# Word Mail Merge - Page Numbers Run Together



## 4petessake (Feb 6, 2008)

I completed a mail merge, there are about 10  6 page documents.  Instead of each document going from 1 to 6 page number wise, every document after the first set continues in sequential order.  How can I correct that?  

For instance, I have to print page numbered booklets for Bob, Mary and Jane.
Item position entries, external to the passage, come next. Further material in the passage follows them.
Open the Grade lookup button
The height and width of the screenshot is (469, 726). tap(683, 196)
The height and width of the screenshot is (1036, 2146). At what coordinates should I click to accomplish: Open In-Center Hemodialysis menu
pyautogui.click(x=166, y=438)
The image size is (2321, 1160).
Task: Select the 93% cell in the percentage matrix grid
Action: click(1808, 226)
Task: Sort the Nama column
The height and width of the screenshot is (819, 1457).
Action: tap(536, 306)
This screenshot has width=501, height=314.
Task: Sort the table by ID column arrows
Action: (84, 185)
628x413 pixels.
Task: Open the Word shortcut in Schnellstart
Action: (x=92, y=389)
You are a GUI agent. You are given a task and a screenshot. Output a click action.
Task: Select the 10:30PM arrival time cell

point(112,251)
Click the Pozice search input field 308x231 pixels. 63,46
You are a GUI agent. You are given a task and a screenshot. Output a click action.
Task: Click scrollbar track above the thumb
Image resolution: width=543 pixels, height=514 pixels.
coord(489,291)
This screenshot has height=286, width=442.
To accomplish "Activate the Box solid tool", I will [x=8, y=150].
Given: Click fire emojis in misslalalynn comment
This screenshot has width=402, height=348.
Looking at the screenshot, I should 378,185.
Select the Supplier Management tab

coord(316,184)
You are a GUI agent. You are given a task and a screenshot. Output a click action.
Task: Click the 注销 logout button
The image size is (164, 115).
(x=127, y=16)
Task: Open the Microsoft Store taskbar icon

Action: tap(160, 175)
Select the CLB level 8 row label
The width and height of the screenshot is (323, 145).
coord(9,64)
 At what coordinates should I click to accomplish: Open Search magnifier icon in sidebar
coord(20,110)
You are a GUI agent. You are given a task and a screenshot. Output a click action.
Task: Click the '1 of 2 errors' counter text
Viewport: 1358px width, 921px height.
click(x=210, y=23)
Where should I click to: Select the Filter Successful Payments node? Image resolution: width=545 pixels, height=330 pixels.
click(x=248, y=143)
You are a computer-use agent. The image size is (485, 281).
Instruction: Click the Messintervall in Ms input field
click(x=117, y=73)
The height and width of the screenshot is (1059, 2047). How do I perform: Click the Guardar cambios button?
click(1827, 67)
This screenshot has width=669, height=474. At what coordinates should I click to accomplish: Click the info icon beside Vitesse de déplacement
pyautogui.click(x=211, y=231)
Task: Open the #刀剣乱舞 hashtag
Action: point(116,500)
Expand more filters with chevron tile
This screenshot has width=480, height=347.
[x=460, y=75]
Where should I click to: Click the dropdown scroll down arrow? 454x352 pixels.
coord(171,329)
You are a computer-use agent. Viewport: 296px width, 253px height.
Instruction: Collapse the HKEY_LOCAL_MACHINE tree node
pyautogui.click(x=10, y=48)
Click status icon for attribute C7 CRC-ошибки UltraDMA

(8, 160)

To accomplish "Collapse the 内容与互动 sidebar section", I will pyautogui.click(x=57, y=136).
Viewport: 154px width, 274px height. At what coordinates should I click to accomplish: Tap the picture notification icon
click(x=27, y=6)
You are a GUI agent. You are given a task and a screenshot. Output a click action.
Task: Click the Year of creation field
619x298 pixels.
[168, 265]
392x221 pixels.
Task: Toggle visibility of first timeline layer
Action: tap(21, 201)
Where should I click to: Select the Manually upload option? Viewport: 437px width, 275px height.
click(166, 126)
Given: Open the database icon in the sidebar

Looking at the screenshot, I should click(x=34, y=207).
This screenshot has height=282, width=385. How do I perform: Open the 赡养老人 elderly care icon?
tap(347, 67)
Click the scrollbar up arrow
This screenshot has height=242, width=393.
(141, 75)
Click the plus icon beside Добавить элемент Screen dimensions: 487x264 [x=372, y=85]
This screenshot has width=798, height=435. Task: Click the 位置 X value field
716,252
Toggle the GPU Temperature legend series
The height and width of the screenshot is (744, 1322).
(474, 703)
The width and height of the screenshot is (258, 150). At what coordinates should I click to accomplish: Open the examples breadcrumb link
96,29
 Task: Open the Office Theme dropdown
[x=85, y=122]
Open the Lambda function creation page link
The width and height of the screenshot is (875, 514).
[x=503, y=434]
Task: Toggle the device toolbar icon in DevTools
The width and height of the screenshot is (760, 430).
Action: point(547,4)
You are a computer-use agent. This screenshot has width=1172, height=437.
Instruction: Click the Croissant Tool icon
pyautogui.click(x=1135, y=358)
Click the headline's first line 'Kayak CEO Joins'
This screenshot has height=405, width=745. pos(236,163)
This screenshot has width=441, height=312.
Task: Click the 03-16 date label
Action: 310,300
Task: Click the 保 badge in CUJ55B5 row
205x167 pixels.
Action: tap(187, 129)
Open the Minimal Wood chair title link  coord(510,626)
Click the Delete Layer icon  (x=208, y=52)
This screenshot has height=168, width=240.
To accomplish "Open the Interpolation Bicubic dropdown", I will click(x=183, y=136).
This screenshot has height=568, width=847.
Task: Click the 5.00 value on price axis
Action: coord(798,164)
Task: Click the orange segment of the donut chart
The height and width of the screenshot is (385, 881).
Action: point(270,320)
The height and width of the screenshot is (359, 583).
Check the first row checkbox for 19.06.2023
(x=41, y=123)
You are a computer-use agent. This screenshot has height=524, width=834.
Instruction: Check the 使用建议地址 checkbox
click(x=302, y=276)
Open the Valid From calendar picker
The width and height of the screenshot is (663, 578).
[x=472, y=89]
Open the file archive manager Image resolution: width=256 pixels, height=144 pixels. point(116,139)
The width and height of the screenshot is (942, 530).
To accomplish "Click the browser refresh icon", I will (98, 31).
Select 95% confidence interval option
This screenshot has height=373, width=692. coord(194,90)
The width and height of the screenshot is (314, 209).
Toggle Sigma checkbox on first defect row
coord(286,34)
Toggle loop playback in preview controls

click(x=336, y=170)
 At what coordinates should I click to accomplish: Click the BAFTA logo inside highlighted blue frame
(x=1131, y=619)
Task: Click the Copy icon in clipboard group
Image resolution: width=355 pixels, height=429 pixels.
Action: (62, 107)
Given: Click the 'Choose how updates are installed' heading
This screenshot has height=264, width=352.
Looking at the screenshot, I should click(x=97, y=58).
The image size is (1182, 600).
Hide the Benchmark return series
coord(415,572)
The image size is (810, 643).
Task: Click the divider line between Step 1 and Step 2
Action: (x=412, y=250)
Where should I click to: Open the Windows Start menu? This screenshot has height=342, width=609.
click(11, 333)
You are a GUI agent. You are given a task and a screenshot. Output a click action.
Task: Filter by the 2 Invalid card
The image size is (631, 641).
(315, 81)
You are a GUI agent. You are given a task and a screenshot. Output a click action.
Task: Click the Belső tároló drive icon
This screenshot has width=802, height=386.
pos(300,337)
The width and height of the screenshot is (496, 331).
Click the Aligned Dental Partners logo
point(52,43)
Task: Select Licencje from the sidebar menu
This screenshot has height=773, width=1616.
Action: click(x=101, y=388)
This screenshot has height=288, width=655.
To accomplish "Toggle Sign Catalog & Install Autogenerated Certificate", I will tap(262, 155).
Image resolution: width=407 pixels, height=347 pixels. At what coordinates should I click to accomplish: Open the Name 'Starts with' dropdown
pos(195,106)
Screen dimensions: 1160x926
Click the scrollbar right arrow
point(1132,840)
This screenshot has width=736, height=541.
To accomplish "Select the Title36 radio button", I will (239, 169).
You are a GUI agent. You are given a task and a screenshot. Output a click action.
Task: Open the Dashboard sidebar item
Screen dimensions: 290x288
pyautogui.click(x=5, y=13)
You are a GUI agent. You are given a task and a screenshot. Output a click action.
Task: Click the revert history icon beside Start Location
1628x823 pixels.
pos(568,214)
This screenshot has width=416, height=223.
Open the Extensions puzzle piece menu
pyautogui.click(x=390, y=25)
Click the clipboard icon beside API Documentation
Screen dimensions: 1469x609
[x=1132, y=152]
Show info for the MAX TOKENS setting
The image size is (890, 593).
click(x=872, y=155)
Bobs document should have pages 1, 2, 3, 4, 5, 6 so should Mary and Janes, however Bob has 1 - 6 and Mary has 7-12 and Jane has 13-18.  how can i fix this so that the page numbers order correctly in the mail merge?


----------



## 4petessake (Feb 6, 2008)

Its the XX out of X of XX thats giving me the problem once I looked at it, so I have page 1 of 60, page 2 of 60, which actually instead of 60, it should be 6.  So its the second number - number of total pages that is giving me the problem.


----------



## gwkenny (Feb 6, 2008)

In the main document of the mail merge, choose menu INSERT/PAGE NUMBERS.  In the Page Numbers dialog box, click FORMAT.  In the resulting Page Number Format Dialog Box, notice Page Numbering on the bottom.  Click "Start At" and put 1 where indicated.

Choose OK.  You get back to the Page Number dialog box.  Now hit CANCEL.  Don't hit OK cause that will put another field in your document.

Now wasn't all that intuitive!!!

Okay, now each section will restart the numbering of pages at 1.  Now you have a total pages problem.  Go to that field.  Erase it.  Insert the field SECTIONPAGES.

Your done (least I hope so if I'm reading your question correctly).


----------